Ravers also tend to want the most Kilowatts possible. We don’t give a shit about kilowatts. You don’t even say the number of KW your system has. We have at times put it up, but more as a message to ravers. […] If someone asks me how many Kilowatts my system has, I know he’s not someone from the (reggae) scene. Someone who wants to ask me what my system is made of in reggae terms will talk to me about the number of scoops, it’s kind of the basic unit […]

So there is a real importance awarded to the quality of sound. You look at Blackboard Jungle’s system, it sounds so clean. The dude can put 24 scoops, you still have a quality of sound that is impressive for the actual power of sound.
Whereas ravers often just pile up speakers, the things are out of ‘tune’, and so they have so many kilowatts but the things cancel themselves out. They want a huge kick. Maybe the fact that they make electronic music with little melodies allows them to do that. But if we start doing that, you won’t hear such and such frequency anymore, you won’t hear the voices anymore… So the music we play forces us to put the quality of sound at the front […]

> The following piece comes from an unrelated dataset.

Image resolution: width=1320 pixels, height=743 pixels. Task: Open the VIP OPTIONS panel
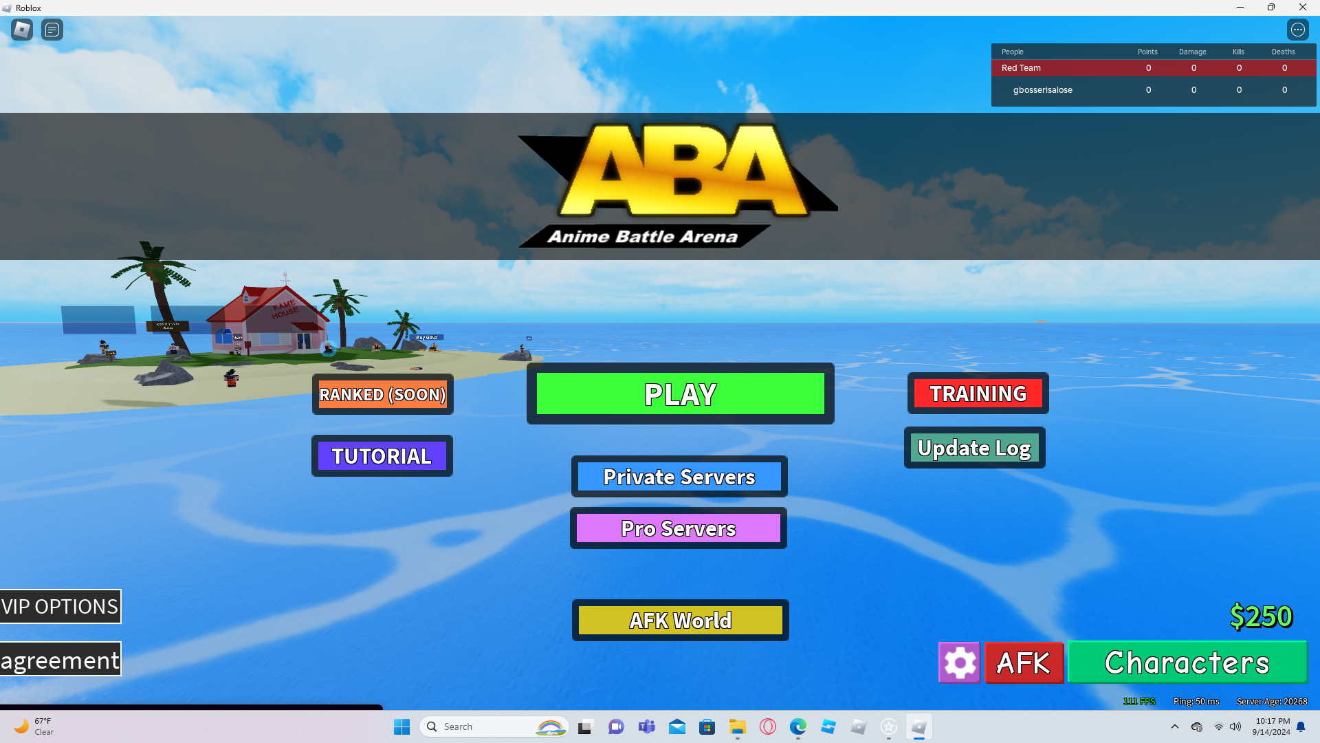(61, 607)
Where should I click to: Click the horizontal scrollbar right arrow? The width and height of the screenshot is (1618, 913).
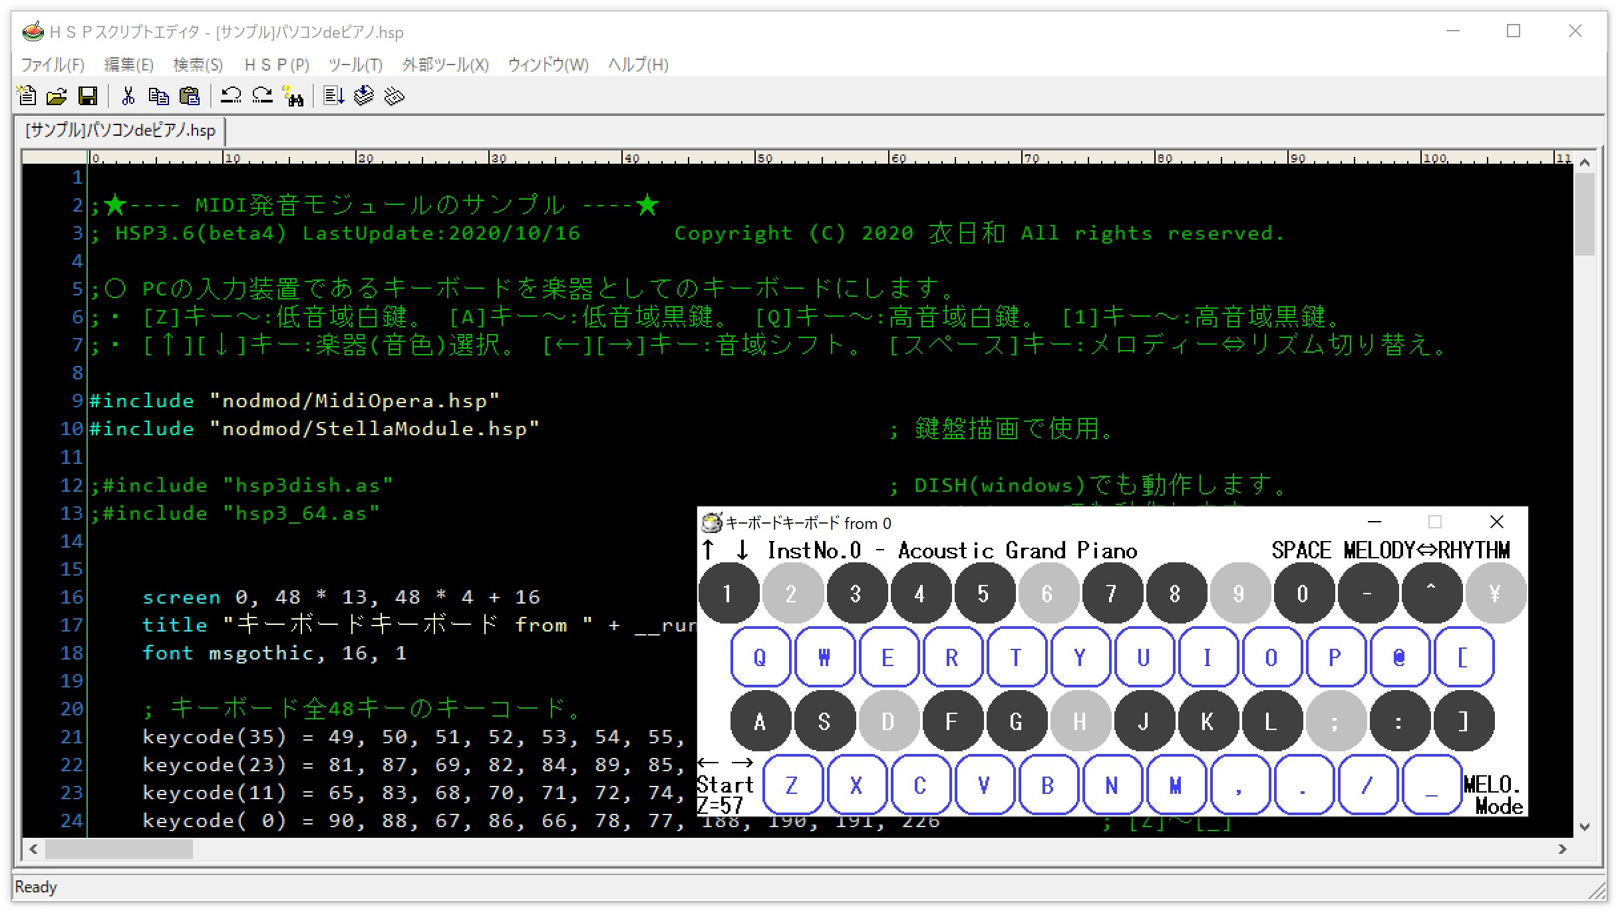1562,849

After I don’t know if the massives that come to the [sound system] sessions have the same approach, but I think they are capable of knowing if a system works well or not. As much as in raves you hear a massive kick, it makes you dance because you’re already bouncing around on the fast bass. There are synthesizers but if you don’t hear them it doesn’t change much. Whereas in reggae, and this goes back to the issue of dubplates and how to build your dance. Well recently I went to a session organized by people who I will not name,  the system did not sound good, and well the people did not get into the mood, they couldn’t spread the vibes. Even though they had good artists playing, there wasn’t that fusion between the people and the sound system.
So for your dance to work well, you have to have a good quality of sound in order to spread your vibe.
And that I think is quite an important difference.